Accountancy has been performed since the earliest period of civilisation. Archaeological records dates back to ancient Mesopotamia, and is closely related to developments in writing, counting and money. There is also evidence for early forms of bookkeeping in ancient Iran, and early auditing systems by the ancient Egyptians and Babylonians.By the time of the Emperor Augustus, the Roman government had access to detailed financial information.

In 1984 the Australian Government established the Australian Accounting Standards Board to improve the quality and consistency of accounting reports and to cater for businesses trading both locally and internationally.

Accounting information is used by management for planning and control purposes and to comply with government requirements. Common accounting terms include:

The Australian Financial Year

The financial year in Australia begins on 1 July and finishes on 30 June in the following year. Individual tax returns are due for submission by 31 October and most business tax returns by 15 May.

Types of industries

  • Primary – includes mining, farming, fishing and forestry
  • Secondary – also referred as the Manufacturing Industry, e.g. motor vehicles, engineering, shipbuilding
  • Tertiary – also referred to as the Service Industry  e.g. accounting, banking, architecture, wholesale and retail traders
  • Quaternary -Involve the use of high technology industries and mainly includes Research and Development type Companies.

All of the companies are linked in one way or another. For example:

  • The raw material cotton is extracted by primary industries
  • The cotton may then be turned into an item of clothing in the secondary industry.
  • Tertiary industries may advertise the goods in magazines and newspapers.
  • The quaternary industry may involve the product being advertised or researched to check that the item of clothing meets the standards that it claims too.
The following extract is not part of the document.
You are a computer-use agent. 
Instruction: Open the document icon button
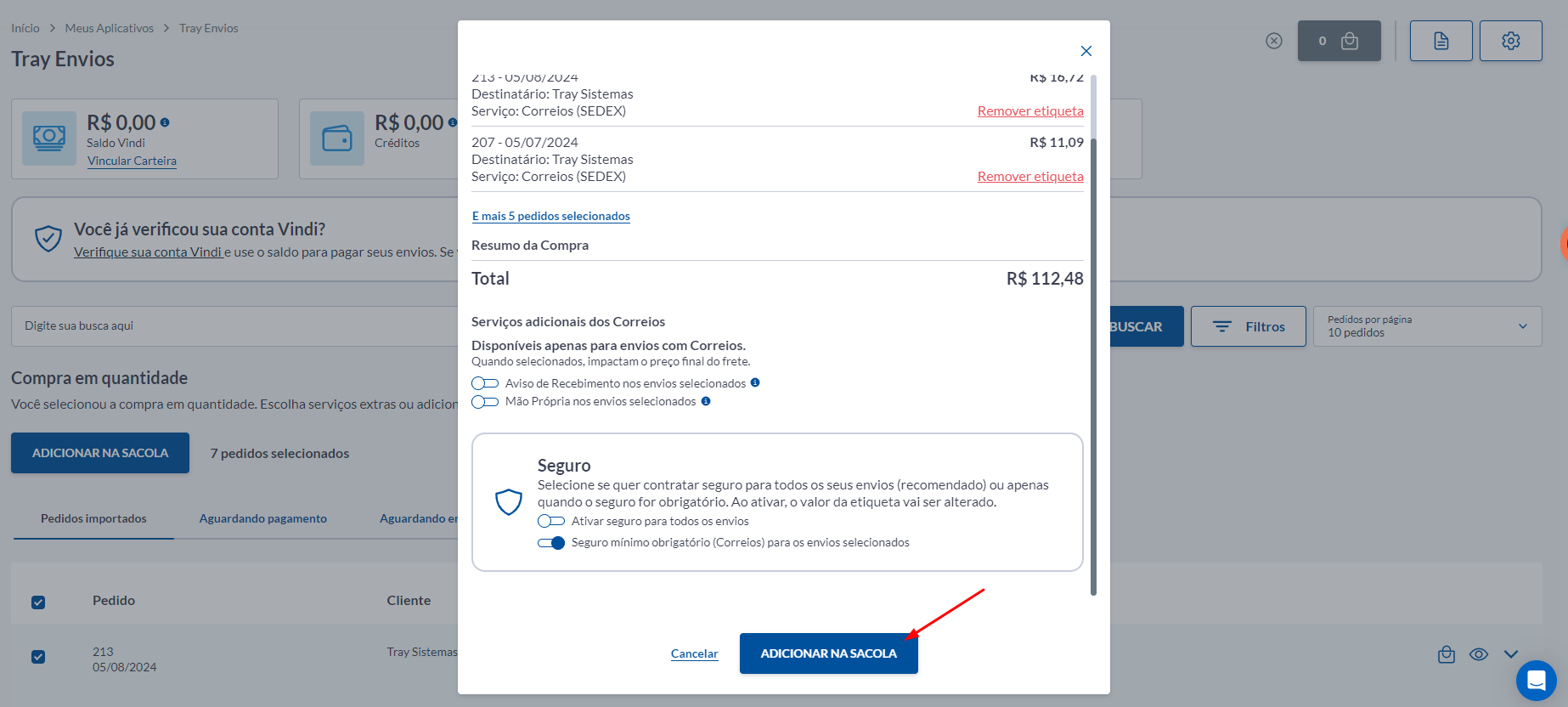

Types of Business Ownership

  • Sole Trader – managed and owned by a single person. The owner is entitled to all profits but bears all losses
  • Partnership – managed and owned by two or more persons. Profits are shared between partners, as are losses. If one partner resigns, the partnership must be dissolved.
  • Corporation – a company is a separate legal entity. Shareholders have limited liability for the debts of the company, and may sell or pass on their interest in the company to a third party
  • Trust – a trust is separate legal entity. Whether or not a trust is liable to pay tax depends on what type of trust it is, the wording of its trust deed and whether any of the income the trust earns is distributed to its beneficiaries.

The Goods and Services Tax

The Goods and Services Tax (GST) is a broad-based consumption tax of 10% that is charged on the supply of goods and services in Australia and on goods imported into Australia. Once a business achieves sales of $75,000 per year, it is legally required to register for GST. It is then obliged to charge 10% tax on all sales, and to show this figure in a Tax Invoice. When goods and services are acquired for use in earning income, the amount of GST paid can be used as a rebate against the tax collected. Thus, if GST collected exceeds GST paid, the difference is remitted to the Australian Taxation Office (ATO) with the completed Business Activity Statement (BAS). If GST paid exceeds GST collected, a refund may be issued by the ATO.

Financial statements

  • Income Statement or Profit and Loss Report details the financial performance of a business by offsetting expenses against income to arrive at a net profit or loss for that year ending the 30 June.
  • Balance Sheet – is a statement of financial position at a specific point in time, e.g. at 30 June, listing the assets, liabilities and owner’s equity of a business.
  • Asset – a thing of value belonging to the business that will provide a future benefit, e.g. premises, motor vehicle, machinery, furniture, office equipment, stock, cash at bank, accounts receivable.
  • Liability – amounts owed by the business which will need to be paid in the future, e.g. funds borrowed or loans, goods bought on credit for which payment has yet to be made.
  • Current Liability – is a short-term debt which is normally repaid within the year. It may include items bought on credit (accounts payable), bank overdrafts, credit card balances.
  • Non-Current Liability – include debts which are not expected to be repaid within one year, e.g. leases, mortgages, long-term loans.
  • Owner’s Equity – also known as capital, being the value of the owner’s interest in the business, i.e. the amount invested in the business by the owner plus retained profit, less drawings.

It is possible to be a business owner without completely understanding the above terms, your accountant will be able to explain the implications of the financial position on the business.